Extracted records
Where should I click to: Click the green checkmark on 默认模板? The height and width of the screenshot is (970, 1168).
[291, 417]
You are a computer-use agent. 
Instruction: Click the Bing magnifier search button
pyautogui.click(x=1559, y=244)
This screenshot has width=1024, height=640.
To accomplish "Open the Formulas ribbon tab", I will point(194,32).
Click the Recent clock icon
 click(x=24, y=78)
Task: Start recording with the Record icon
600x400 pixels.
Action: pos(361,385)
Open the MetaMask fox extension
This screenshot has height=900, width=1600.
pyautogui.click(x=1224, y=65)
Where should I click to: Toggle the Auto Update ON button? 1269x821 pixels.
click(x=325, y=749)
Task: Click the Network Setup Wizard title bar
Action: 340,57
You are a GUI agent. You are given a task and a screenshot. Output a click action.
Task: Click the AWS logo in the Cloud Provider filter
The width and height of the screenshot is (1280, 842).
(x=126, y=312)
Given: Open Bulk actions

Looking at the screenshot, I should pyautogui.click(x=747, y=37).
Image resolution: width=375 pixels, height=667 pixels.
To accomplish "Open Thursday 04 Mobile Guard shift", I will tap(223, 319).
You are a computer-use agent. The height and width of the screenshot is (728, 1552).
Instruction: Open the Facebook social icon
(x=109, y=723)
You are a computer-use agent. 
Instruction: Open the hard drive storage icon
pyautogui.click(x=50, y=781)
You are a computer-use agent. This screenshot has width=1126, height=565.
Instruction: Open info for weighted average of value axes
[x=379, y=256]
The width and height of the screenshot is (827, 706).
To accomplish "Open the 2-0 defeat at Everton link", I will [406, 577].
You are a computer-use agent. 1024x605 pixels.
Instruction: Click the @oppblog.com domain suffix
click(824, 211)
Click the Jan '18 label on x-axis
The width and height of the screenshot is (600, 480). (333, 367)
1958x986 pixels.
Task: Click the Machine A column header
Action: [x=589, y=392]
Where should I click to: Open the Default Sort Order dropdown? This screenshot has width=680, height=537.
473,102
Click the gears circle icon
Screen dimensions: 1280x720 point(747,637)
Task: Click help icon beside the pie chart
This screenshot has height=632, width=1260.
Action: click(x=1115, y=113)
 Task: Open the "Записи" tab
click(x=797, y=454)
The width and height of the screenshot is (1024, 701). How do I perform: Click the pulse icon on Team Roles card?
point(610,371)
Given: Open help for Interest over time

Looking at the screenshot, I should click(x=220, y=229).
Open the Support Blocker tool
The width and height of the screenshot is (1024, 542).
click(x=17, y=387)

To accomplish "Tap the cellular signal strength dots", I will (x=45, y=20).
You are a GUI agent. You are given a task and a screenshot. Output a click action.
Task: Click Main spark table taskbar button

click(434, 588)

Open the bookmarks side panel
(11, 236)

Task objective
Say the number of lines above that include "accomplish", and only that.

Result
4